# WHAT THE EXERCISE ASKS:
Give back exactly the lines from the one that holds "Where should I" through the final line of the data; omit the pictures and add nothing.

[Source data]
▬▬▬▬▬▬▬▬▬▬
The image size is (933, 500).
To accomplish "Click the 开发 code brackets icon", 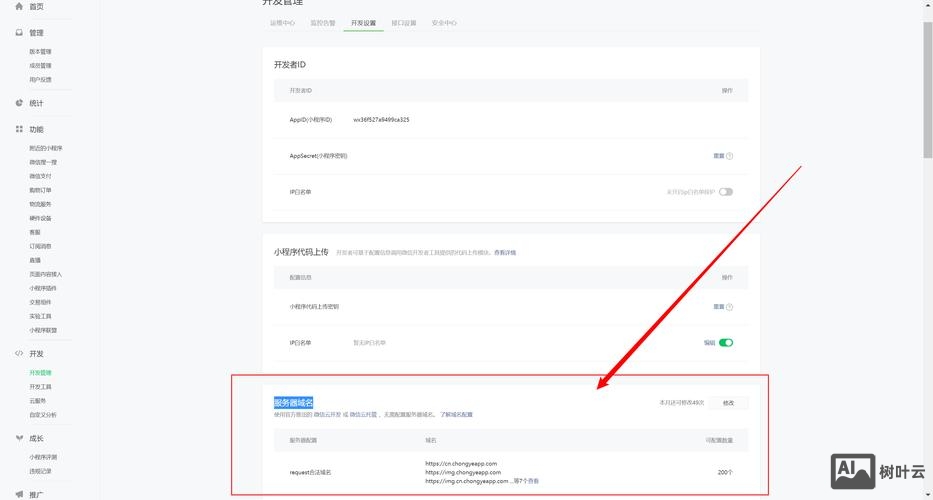I will pos(19,354).
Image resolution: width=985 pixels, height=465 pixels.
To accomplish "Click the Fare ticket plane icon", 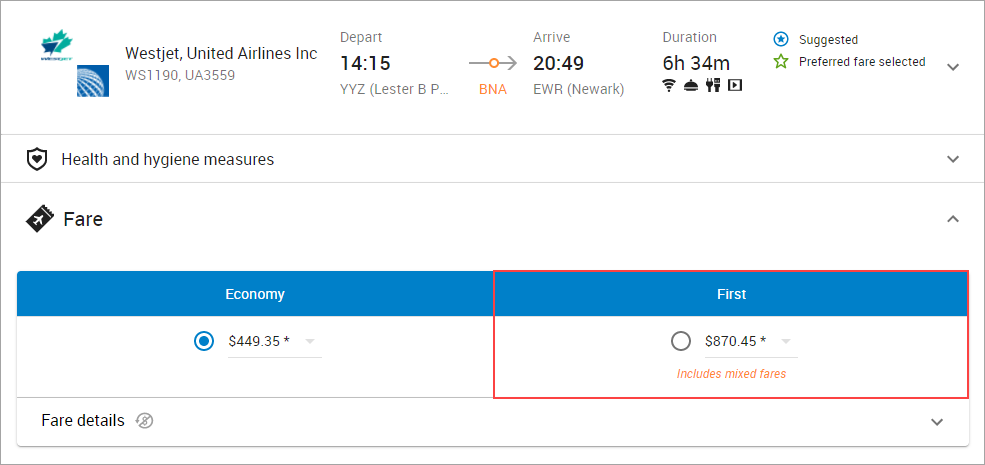I will pos(40,219).
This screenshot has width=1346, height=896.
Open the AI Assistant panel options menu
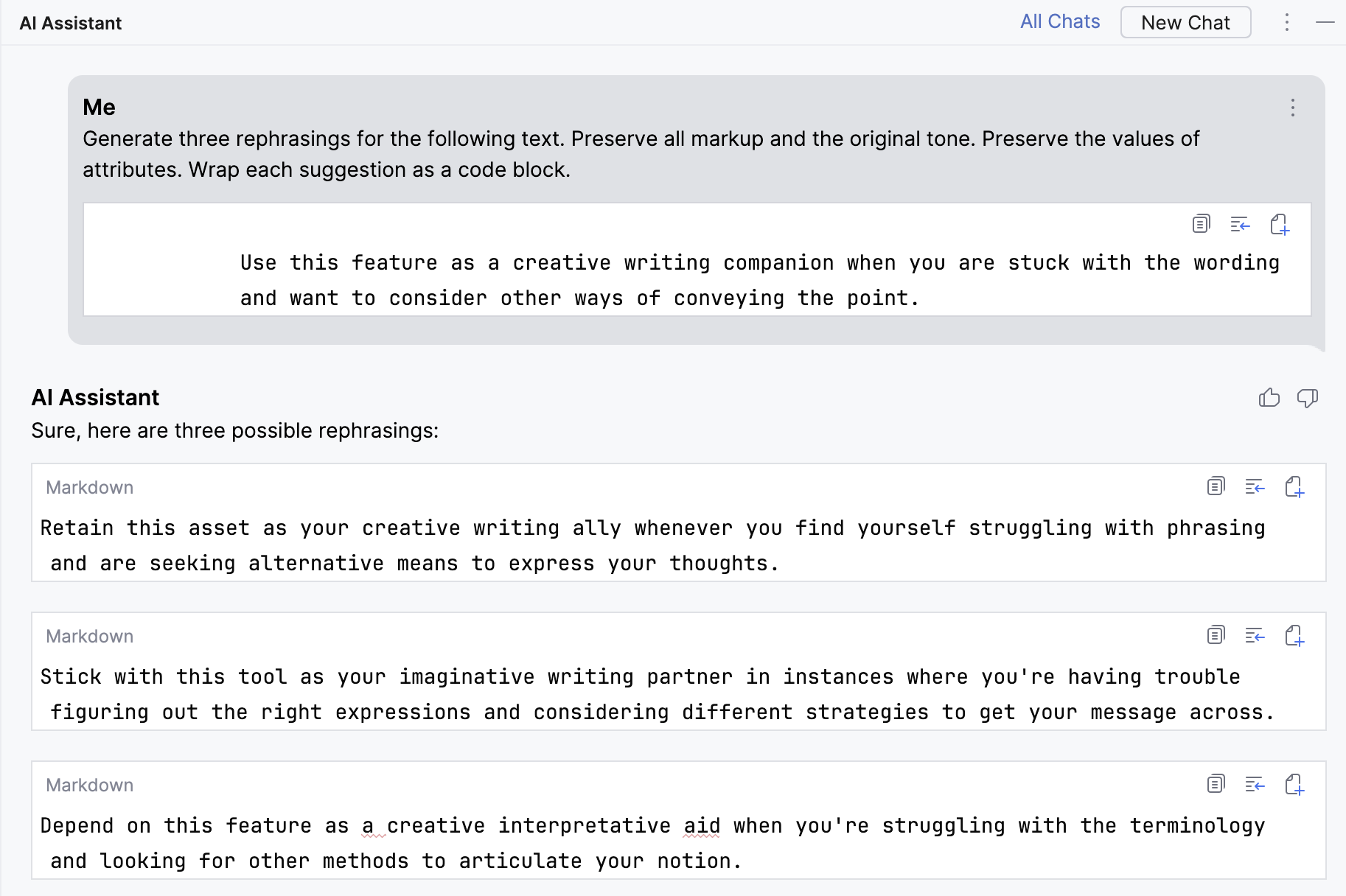click(x=1287, y=22)
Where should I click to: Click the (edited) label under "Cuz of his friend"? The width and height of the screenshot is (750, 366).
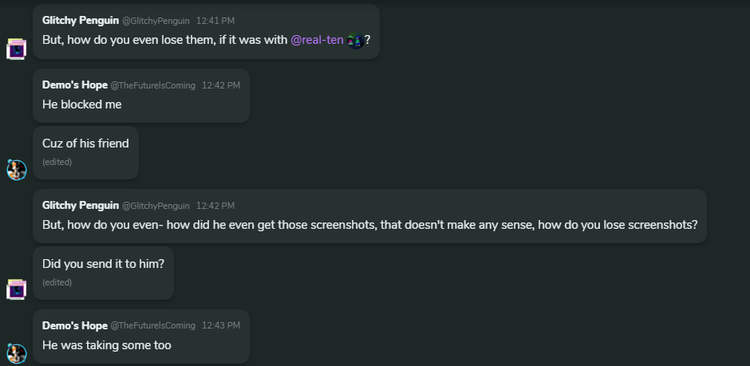coord(57,162)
▬▬▬▬▬▬▬▬▬▬
# SOLUTION TO THIS PROBLEM:
Where should I click to: Click the (edited) label under "Cuz of his friend"? The width and height of the screenshot is (750, 366).
coord(57,162)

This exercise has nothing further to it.